In this appeal from the awarding to William C. Miller of black lung benefits under Title IV of the Federal Coal Mine Health and Safety Act of 1969 as amended, 30 U.S.C. § 901 et seq., the North American Coal Company raises a single issue for our resolution: was North American denied its right to a fair hearing because the Administrative Law Judge refused North American’s request to respond to the medical evidence relied upon by the AU in making *949 his determination? We hold that because the AU provided no opportunity for North American to respond to the medical evidence the AU relied upon in awarding benefits, North American’s due process rights were violated and, therefore, the Benefit Review Board’s decision affirming the AU will be vacated and the case remanded.

I.

William C. Miller was born in 1928 and began work in the nation’s coal mines in 1947. In 1948 he began working for North American and continued working for them until he was laid off in 1982. Both parties stipulate, and the AU found, that Miller has thirty-four years of coal mine experience and has developed pneumoconiosis as a result of his coal mine employment. In addition, the AU found the evidence sufficient to establish Miller’s total disability from pneumoconiosis pursuant to 20 C.F.R. § 718.204. Accordingly, benefits were awarded.
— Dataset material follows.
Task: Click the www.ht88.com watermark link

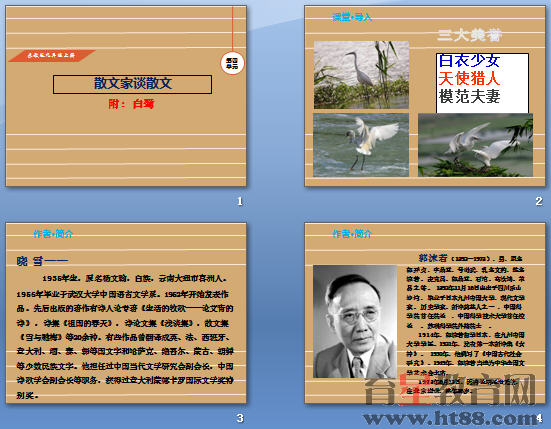Action: click(x=450, y=419)
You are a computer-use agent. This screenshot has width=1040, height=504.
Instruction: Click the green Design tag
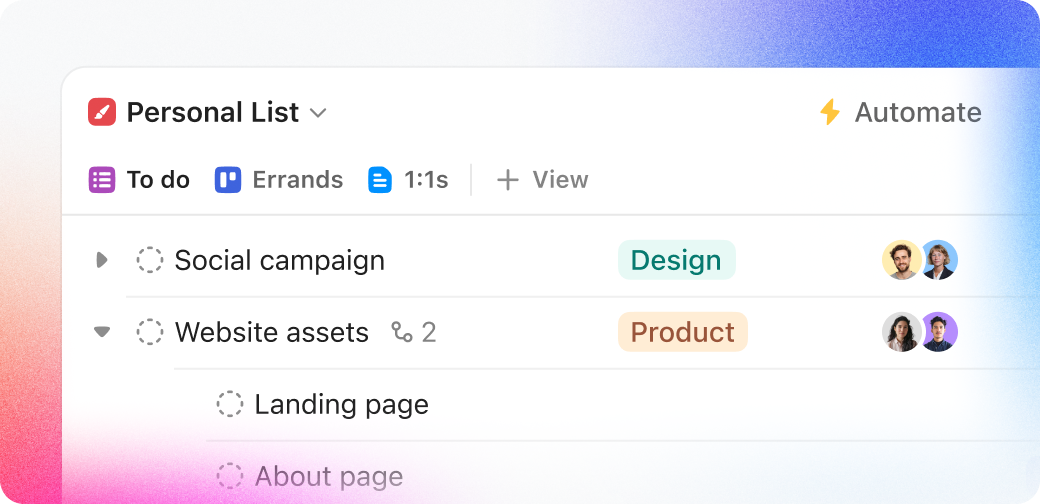pos(676,260)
Medical evidence submitted prior to the hearing included three reports of examinations of Miller by Dr. Robert F. Klemens on October 26, 1982, November 16, 1982, and March 7, 1986. Dr. Klemens’ examinations supported Miller’s claim of total disability. North American submitted as evidence the examination of Miller by Dr. George W. Strother, dated January 14, 1983, which concluded that Miller’s pneu-moconiosis was not totally disabling. North American also submitted the March 12, 1986, report of Dr. Howard S. Van Ordstrand, which reviewed the 1982 reports of Dr. Klemens and Dr. Strother’s report and which concluded that Dr. Strother was correct in his conclusion that Miller was not totally disabled. Dr. Van Ordst-rand did not review Dr. Klemens’ March 7, 1986, examination of Miller since that examination report had not been made available to North American as of the date of Dr. Van Ordstrand’s report, March 12, 1986.

At the hearing, North American proffered the report of Dr. Murray D. Altóse, dated March 26, 1986, which critiqued Dr. Klemens’ March 7, 1986, report and concluded that Dr. Klemens’ “tests were not adequately performed and the results are not acceptable for diagnostic purposes.”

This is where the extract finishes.